Space and its wondrous objects have always held a fascination in man's mind since time immemorial. Exploring the moon and planets and visiting others world has always caught the fancy of every human being. But that dream lingered on through the ages and it took the determination and the race between two men to realize that dream. Today, on the 50th anniversary of the launch of first man in space, we will tell you how the story began.
While the story begins as the space race between two World War II allies started, you first need to know about the individuals who deserve credit for the seemingly unattainable feat.
Konstantin Tsiolkovsky was a Russian rocket scientist who is considered one of the founding fathers of rocketry and astronautics. Born deaf and partially blind, he self taught and theorized ways for man to explore space by using multistage rockets fueled by liquid oxygen and liquid hydrogen. His mention is important because his works served as an inspiration and his ideas were put into practical use by future generations of rocket scientists around the world and most prominently, the two pioneers of rocket science - Sergei Korolev of the USSR and Wernher von Braun of Nazi Germany. Sergei Korolev and another Soviet rocket scientist Valentin Glushko studied his works as youths. It has been known that von Braun possessed a copy of one of his books and almost every page had annotations by von Braun.
Sergei Korolev was one of the top most Soviet rocket scientists and pioneer of his time. He and his group of fellow engineers had already launched the Soviet Union's first liquid propelled rocket as early as 1933. He had a dream of man exploring space in general and Mars in particular.

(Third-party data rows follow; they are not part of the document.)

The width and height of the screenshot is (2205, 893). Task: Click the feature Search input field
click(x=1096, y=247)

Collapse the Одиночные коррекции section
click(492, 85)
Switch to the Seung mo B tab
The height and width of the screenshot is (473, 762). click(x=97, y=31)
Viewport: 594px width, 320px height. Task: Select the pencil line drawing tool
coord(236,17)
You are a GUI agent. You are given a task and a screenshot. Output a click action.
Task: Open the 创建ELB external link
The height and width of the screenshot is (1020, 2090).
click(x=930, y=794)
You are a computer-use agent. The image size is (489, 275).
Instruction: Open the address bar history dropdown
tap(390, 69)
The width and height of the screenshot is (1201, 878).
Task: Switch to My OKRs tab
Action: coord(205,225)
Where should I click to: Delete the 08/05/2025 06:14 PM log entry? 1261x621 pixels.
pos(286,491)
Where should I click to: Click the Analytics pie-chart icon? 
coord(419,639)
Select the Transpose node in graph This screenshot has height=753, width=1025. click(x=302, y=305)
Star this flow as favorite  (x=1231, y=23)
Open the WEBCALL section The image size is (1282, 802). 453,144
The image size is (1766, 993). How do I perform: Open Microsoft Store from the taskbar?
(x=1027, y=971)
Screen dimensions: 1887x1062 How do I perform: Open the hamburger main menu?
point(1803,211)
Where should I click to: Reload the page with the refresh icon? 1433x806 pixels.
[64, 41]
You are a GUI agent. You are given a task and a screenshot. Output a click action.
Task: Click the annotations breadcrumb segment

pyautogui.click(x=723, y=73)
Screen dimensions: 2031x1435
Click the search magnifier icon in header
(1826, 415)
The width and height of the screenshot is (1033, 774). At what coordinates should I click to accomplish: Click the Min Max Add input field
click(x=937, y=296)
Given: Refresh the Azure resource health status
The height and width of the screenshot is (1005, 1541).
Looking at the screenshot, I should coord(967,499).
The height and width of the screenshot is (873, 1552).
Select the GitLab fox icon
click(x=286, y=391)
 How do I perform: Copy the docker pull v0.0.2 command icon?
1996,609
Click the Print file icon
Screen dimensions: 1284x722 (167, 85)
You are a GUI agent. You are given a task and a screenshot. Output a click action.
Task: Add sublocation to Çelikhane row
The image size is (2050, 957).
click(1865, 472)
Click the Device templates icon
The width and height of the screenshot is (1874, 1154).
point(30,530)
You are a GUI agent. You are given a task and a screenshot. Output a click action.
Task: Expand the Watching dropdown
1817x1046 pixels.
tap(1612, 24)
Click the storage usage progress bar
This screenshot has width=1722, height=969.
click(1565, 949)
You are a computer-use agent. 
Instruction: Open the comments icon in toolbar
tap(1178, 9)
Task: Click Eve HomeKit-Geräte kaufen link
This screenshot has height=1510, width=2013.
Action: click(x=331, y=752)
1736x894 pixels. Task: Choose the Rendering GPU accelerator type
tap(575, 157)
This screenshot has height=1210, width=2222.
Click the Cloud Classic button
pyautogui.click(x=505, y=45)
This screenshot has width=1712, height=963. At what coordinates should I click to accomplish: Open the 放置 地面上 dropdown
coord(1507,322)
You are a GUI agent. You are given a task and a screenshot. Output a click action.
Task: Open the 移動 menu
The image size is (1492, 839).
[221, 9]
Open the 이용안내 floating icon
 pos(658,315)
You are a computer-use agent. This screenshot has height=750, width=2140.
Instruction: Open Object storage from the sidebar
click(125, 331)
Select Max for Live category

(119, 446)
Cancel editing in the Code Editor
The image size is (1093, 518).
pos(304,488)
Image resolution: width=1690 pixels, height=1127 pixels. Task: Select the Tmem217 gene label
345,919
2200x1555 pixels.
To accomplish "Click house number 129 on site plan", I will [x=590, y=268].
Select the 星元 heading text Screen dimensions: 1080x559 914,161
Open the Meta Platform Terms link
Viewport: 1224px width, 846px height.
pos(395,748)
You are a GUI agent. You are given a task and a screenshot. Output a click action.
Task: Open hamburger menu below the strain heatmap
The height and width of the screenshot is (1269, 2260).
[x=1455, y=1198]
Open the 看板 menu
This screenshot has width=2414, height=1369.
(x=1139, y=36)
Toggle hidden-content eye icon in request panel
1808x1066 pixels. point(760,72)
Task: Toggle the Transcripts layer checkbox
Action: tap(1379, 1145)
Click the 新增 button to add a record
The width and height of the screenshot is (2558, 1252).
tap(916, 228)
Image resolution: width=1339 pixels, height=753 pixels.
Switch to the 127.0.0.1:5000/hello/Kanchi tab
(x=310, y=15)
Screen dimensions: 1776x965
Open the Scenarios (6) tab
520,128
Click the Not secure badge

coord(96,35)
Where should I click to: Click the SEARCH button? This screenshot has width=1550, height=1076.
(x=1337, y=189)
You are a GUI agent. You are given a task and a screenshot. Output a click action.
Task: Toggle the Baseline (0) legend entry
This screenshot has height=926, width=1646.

Just as his career was taking off, he was incarcerated in the gulag on false charges during the Great Purges of the late 1930s, he was sentenced to 10 years hard labor imprisonment and it seemed that his dream of space exploration would never be fulfilled. But by 1942, the Soviet Union needed someone capable of leading the fledgling space programme and Korolev was the only person deemed capable of that responsibility. Accordingly, he was released and made the Chief Designer and worked with Valentin Glushko who served as rocket engine designer.
Wernher von Braun
Wernher von Braun was a leading German rocket scientist under the Nazi regime. He also shared Korolev's dream of manned space exploration and was a rocket scientist par excellence. His talent for rocketry was soon recognized by the Nazi leadership and he was recruited to develop rockets to be launched to enemy territory. Thinking that he will eventually be able to convince the leadership to let him design rockets for manned space exploration, he did not resist the offer. He was the mastermind behind the development of the dreaded V-2 rocket, poised to snatch victory for Nazi Germany. The V-2 could reach over four times the speed of sound and could go past the stratosphere, taking just six minutes to travel the 200 miles to London from Peenemunde on the Baltic coast and was unstoppable at that time.